===== TASK MATERIAL

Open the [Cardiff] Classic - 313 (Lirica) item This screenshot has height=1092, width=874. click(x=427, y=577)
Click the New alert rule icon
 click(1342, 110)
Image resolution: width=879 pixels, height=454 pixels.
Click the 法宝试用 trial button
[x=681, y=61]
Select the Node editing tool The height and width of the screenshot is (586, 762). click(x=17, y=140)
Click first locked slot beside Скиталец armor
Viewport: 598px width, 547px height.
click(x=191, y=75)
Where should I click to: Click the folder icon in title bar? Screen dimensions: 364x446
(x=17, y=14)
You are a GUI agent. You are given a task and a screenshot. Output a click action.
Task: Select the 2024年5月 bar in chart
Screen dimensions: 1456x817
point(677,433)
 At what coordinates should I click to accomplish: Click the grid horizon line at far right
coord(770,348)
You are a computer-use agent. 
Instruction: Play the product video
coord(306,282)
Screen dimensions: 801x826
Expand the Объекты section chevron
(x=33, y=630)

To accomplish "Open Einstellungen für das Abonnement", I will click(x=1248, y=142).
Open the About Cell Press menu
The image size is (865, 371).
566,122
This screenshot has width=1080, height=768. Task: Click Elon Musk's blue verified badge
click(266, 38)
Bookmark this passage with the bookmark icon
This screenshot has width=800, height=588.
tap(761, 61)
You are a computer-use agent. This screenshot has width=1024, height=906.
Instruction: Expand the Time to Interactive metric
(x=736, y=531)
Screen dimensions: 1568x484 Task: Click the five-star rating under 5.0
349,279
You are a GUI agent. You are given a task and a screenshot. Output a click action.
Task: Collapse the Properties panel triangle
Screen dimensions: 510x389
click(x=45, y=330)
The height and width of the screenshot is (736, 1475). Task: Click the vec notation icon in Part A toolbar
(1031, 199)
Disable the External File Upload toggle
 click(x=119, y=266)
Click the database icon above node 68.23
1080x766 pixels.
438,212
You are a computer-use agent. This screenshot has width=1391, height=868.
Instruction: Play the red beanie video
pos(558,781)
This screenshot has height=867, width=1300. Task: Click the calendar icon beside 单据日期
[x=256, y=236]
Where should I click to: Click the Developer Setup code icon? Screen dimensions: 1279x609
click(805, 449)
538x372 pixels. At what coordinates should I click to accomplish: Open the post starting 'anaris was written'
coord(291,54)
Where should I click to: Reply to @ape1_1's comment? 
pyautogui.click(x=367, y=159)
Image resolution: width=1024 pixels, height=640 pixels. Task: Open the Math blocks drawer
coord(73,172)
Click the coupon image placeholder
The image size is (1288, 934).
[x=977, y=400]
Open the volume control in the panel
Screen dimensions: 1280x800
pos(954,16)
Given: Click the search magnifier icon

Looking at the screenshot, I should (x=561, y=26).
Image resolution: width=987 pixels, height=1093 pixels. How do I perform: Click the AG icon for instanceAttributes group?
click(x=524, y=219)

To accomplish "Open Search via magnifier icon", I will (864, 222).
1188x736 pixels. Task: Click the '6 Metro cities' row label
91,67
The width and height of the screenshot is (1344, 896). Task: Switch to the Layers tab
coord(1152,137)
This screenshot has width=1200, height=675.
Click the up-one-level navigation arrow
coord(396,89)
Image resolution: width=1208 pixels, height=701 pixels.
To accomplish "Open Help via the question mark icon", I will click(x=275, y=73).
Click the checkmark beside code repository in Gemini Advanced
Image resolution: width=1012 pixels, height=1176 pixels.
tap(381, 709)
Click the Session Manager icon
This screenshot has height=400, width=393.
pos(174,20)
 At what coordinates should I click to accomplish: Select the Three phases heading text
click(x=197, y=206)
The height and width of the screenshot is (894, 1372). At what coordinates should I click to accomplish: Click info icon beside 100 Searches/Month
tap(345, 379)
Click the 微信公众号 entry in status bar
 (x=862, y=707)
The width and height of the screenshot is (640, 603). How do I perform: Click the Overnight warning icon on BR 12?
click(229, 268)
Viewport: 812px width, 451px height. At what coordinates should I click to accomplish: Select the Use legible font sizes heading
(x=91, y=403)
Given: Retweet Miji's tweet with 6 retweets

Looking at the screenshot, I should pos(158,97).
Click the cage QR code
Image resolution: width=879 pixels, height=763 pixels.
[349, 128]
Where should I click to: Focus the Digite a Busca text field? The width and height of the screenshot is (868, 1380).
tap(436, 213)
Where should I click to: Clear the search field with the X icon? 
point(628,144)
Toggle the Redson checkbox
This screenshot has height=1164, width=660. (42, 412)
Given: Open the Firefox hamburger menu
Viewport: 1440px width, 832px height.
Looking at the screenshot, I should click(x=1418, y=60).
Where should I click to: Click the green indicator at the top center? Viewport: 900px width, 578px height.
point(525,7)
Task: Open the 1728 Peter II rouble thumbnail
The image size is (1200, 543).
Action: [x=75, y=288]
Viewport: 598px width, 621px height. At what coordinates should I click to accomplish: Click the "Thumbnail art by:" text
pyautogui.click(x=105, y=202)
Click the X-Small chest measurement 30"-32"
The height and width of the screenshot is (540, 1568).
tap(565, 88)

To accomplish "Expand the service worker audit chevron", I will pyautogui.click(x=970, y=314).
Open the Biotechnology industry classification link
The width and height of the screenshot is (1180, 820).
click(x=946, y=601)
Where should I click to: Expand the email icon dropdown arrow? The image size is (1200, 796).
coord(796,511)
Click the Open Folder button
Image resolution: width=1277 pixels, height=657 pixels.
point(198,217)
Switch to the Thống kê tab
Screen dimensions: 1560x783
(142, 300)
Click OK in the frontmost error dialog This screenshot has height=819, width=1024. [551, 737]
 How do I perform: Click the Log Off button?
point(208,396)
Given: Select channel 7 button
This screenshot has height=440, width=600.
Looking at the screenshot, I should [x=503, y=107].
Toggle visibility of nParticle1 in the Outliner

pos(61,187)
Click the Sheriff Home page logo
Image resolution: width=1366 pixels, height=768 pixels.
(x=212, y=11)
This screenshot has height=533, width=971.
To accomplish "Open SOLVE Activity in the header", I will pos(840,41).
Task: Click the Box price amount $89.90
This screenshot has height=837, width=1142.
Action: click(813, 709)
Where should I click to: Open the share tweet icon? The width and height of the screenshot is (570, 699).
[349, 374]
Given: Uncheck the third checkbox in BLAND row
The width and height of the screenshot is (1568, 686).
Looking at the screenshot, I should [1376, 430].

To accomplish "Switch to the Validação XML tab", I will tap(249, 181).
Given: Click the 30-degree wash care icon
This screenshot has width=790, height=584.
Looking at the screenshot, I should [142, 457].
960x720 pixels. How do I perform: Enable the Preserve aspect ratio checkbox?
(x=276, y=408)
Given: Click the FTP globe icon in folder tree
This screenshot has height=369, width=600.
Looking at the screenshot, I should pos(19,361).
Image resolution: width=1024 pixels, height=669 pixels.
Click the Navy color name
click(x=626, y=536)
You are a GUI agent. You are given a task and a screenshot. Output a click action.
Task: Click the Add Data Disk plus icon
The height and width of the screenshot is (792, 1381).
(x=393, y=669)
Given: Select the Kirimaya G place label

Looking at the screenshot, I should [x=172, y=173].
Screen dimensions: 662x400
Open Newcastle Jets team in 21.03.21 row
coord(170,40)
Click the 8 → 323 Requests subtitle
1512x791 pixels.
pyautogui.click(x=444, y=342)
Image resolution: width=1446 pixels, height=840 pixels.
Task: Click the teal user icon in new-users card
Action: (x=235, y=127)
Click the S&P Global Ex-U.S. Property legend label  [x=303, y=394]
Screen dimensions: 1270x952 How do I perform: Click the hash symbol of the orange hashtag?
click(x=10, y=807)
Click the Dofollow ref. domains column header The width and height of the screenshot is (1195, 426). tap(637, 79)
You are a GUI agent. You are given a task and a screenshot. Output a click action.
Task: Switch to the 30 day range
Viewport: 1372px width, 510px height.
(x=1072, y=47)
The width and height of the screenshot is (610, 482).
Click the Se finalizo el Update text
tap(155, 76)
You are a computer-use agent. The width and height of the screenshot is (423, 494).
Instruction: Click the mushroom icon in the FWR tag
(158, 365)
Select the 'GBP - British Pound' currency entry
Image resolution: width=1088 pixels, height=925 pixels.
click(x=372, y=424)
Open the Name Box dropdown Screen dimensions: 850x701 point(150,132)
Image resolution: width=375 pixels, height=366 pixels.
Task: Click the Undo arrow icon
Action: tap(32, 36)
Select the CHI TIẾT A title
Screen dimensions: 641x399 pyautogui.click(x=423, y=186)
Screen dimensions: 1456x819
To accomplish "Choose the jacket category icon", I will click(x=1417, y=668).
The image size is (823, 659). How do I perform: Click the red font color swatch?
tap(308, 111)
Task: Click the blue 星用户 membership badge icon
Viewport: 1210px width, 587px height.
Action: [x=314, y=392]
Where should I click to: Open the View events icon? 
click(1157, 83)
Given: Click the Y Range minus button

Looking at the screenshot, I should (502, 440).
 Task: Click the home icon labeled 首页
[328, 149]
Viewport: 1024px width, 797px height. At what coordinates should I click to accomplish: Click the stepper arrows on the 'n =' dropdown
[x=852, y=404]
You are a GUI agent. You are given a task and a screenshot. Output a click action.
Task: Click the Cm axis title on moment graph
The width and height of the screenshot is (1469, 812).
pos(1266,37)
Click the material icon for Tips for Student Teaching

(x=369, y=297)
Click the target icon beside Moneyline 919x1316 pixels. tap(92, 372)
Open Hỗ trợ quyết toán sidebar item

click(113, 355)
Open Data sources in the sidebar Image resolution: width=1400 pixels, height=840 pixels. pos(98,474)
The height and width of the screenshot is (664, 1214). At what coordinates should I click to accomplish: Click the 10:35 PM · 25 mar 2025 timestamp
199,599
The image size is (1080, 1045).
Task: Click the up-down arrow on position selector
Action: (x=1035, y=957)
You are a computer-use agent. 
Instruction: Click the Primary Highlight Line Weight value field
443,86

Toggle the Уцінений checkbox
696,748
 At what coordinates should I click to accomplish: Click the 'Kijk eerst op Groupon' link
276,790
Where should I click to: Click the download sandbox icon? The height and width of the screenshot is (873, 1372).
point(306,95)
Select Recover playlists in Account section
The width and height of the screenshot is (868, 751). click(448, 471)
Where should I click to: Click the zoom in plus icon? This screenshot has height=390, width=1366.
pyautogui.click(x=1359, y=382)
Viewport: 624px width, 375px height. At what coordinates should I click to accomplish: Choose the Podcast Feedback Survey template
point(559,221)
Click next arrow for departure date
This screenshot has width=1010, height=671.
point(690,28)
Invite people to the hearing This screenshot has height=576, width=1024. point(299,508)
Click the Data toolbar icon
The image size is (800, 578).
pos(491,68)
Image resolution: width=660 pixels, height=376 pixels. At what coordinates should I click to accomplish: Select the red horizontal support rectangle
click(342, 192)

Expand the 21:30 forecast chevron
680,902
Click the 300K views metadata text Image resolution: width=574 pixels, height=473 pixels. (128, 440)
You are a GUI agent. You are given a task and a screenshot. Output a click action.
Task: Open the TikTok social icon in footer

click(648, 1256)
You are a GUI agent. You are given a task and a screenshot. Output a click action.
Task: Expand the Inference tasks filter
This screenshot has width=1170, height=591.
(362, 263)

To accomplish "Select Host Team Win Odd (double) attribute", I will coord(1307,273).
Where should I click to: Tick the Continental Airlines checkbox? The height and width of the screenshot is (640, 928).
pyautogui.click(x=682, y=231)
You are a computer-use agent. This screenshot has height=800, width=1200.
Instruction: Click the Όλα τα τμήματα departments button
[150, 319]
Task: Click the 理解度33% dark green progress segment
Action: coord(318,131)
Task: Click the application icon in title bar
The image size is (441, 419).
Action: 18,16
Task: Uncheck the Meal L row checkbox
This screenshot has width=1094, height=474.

==========

Your answer must be every line from the entries that contains the string "computer", copied as it stands.

You are a computer-use agent. 
You are a computer-use agent. This screenshot has width=1024, height=906.
You are a computer-use agent. This screenshot has width=1391, height=868.
You are a computer-use agent. The width and height of the screenshot is (423, 494).
You are a computer-use agent. 
You are a computer-use agent. This screenshot has height=800, width=1200.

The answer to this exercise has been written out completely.